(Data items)
= = = = = = =

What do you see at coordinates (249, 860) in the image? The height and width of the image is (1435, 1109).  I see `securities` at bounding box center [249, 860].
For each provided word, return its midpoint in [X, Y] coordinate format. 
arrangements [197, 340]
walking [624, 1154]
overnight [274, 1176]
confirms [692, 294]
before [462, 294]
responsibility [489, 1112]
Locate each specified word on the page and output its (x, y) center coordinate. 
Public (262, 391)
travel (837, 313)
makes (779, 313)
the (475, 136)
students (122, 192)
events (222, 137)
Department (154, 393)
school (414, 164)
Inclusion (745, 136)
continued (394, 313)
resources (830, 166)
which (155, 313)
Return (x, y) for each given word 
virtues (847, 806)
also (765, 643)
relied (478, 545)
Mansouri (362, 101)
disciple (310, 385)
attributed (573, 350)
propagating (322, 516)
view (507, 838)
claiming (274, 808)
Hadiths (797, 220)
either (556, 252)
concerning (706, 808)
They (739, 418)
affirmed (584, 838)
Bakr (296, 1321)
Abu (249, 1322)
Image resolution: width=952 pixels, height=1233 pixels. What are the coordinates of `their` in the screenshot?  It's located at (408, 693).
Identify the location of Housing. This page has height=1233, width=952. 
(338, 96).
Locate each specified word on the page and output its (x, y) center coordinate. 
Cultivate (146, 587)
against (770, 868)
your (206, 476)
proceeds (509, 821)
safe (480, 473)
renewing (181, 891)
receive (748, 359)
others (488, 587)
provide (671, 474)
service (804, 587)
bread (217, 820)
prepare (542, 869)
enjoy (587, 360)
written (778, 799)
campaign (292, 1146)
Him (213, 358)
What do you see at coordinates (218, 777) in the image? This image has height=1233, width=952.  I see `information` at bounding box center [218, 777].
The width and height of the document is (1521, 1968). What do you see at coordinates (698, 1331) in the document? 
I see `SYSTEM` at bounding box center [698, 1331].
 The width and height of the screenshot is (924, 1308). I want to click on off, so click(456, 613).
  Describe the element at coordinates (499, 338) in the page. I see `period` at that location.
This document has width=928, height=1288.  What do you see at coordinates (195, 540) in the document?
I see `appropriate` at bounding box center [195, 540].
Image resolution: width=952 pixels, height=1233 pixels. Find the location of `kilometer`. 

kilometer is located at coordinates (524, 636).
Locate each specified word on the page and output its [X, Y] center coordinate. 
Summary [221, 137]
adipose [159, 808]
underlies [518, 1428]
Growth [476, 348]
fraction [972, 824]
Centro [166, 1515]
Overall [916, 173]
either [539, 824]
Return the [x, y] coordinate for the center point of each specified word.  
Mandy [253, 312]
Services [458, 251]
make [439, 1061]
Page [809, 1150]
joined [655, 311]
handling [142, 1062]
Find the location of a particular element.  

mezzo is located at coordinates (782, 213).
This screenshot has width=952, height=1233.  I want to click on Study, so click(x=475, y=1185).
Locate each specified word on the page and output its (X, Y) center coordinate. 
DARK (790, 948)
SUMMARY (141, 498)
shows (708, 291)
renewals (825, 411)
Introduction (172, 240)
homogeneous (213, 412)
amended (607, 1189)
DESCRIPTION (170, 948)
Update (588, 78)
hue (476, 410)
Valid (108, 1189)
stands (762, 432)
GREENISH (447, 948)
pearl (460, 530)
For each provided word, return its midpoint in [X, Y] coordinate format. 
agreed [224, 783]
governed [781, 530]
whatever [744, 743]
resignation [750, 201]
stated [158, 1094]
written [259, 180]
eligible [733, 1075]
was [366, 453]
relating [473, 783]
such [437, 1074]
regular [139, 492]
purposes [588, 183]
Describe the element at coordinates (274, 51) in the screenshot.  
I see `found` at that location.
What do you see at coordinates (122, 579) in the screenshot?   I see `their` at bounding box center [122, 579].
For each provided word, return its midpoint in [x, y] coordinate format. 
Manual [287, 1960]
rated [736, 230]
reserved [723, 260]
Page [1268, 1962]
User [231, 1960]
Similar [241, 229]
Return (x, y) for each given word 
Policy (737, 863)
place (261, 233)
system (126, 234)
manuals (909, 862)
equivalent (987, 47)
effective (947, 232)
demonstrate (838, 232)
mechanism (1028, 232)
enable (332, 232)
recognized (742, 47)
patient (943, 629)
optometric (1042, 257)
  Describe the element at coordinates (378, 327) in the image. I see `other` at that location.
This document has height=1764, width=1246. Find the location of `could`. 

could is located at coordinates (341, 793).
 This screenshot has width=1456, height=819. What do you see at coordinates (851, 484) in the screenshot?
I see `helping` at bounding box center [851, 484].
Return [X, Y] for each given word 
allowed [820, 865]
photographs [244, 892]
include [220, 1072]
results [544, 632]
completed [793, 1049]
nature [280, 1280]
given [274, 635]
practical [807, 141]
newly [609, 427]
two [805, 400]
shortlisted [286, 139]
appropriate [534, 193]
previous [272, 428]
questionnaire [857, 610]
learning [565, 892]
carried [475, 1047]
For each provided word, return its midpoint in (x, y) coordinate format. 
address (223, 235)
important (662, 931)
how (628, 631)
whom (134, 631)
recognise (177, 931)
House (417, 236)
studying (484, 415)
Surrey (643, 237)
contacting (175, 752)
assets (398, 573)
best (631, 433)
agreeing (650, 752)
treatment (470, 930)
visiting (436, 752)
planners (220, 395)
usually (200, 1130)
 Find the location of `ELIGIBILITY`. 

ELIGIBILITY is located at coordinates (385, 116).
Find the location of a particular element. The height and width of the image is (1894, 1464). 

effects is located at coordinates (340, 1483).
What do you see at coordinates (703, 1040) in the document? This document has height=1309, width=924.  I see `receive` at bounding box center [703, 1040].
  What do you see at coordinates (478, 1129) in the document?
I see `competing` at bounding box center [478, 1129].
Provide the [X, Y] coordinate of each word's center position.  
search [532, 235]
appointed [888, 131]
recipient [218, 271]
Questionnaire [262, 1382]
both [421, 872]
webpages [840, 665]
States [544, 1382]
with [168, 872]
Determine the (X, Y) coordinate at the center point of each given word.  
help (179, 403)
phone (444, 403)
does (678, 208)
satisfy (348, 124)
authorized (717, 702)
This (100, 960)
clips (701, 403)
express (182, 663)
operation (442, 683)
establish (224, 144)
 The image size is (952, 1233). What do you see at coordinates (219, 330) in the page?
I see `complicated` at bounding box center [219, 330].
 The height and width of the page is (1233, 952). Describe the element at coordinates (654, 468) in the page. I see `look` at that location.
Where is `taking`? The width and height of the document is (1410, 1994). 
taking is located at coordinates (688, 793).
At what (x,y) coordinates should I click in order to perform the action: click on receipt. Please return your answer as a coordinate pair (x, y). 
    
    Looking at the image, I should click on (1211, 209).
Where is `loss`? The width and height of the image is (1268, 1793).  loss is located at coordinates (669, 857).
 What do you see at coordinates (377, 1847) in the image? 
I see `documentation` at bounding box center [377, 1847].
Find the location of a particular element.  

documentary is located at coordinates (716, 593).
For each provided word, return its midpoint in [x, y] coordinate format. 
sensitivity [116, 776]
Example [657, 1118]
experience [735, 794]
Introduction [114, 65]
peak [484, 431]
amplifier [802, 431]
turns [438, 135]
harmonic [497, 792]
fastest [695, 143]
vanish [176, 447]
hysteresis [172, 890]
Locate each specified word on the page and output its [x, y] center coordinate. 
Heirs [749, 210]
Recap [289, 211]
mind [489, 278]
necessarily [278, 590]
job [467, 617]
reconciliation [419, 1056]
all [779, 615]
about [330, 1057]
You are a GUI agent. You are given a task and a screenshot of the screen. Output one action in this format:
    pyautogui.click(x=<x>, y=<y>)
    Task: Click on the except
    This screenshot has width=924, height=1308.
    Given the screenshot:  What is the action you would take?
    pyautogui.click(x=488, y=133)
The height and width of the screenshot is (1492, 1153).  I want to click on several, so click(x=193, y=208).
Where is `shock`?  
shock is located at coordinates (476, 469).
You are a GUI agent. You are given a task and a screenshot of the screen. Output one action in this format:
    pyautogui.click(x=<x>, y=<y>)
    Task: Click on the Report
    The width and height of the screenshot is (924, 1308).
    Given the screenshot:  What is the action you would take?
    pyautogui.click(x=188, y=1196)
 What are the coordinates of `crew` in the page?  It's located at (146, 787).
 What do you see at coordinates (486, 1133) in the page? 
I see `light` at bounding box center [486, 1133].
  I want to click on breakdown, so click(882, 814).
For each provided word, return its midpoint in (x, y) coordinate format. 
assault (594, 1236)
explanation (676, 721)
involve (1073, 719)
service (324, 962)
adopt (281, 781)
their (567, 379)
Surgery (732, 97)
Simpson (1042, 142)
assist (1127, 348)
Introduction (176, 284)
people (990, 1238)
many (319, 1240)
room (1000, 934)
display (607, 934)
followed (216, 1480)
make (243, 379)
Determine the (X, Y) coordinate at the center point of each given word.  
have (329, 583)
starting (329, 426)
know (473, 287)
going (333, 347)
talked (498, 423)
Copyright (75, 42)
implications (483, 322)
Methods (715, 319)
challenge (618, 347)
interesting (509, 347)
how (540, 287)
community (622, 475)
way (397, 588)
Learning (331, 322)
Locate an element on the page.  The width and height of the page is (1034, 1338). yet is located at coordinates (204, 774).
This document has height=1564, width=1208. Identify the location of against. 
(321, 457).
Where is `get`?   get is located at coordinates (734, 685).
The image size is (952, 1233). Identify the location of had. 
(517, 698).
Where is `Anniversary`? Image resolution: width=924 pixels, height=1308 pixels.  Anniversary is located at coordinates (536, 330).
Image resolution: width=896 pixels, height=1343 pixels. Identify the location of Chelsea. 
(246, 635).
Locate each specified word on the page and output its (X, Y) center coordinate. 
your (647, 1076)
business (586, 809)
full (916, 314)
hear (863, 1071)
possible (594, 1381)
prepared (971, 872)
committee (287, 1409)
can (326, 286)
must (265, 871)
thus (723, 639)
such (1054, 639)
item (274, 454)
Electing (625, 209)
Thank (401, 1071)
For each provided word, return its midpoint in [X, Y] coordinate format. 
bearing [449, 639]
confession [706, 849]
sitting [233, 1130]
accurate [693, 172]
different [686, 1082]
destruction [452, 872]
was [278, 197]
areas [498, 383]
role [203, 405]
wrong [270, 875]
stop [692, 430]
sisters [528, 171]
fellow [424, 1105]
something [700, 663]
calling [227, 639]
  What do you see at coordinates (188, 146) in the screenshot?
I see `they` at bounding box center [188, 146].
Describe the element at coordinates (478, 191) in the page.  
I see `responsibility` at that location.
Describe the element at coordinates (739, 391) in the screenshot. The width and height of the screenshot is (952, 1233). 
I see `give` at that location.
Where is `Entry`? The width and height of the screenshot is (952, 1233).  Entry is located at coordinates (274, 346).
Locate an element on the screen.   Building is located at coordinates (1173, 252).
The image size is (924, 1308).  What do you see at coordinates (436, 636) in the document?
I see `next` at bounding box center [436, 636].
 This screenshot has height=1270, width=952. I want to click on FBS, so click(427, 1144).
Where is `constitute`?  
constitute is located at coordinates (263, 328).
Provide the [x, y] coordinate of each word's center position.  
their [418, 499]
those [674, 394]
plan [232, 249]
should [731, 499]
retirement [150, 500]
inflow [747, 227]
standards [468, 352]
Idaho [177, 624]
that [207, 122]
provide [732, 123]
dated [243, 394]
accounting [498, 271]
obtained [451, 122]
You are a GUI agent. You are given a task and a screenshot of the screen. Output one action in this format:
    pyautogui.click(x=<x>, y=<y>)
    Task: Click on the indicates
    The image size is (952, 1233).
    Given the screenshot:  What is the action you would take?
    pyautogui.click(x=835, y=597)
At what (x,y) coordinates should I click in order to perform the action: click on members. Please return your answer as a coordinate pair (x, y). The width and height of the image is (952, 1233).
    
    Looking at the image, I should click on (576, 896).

= = = = = = =

● PROBLEM STATEMENT: Rewrite the lines of the data items from the line with "appointed [888, 131]" up to and including the line with "operation (442, 683)" as a numbered list, leaving out any blank lines.

● ANSWER TO THIS EXERCISE:
1. appointed [888, 131]
2. recipient [218, 271]
3. Questionnaire [262, 1382]
4. both [421, 872]
5. webpages [840, 665]
6. States [544, 1382]
7. with [168, 872]
8. Determine the (X, Y) coordinate at the center point of each given word.  
9. help (179, 403)
10. phone (444, 403)
11. does (678, 208)
12. satisfy (348, 124)
13. authorized (717, 702)
14. This (100, 960)
15. clips (701, 403)
16. express (182, 663)
17. operation (442, 683)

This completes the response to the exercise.